**What to do**
Copy, from the entries below, each line where the word "computer" can be found.
** Exercise inputs follows **
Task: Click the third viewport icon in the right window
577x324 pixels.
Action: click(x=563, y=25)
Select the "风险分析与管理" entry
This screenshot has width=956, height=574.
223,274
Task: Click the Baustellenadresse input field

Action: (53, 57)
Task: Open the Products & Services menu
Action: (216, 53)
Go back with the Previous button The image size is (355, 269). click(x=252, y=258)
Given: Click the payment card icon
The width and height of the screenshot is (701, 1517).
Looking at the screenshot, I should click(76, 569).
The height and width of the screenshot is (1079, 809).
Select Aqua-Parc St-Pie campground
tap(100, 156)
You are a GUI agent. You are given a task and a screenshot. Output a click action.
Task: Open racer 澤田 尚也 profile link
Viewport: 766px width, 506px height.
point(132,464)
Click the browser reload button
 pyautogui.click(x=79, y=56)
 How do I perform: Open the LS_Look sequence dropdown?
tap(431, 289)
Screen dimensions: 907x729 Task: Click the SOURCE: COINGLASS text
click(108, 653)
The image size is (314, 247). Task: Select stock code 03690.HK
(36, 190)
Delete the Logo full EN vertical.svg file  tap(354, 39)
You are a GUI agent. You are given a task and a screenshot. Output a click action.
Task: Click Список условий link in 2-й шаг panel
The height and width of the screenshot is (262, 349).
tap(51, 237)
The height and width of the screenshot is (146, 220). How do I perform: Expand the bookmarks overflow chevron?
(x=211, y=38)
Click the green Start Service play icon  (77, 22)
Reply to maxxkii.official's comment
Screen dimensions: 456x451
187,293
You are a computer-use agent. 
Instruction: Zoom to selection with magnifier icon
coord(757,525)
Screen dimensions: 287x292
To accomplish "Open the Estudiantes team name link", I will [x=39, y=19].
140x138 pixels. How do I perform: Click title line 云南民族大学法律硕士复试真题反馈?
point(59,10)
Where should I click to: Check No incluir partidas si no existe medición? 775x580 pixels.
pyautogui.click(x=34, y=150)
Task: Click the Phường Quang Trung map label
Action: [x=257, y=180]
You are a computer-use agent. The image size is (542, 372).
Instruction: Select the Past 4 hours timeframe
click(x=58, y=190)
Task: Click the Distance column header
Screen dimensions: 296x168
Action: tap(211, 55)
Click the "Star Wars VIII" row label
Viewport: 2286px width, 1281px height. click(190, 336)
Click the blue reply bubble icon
** End of Exercise inputs **
**Solution**
You are a computer-use agent. 
You are a computer-use agent. The image size is (542, 372).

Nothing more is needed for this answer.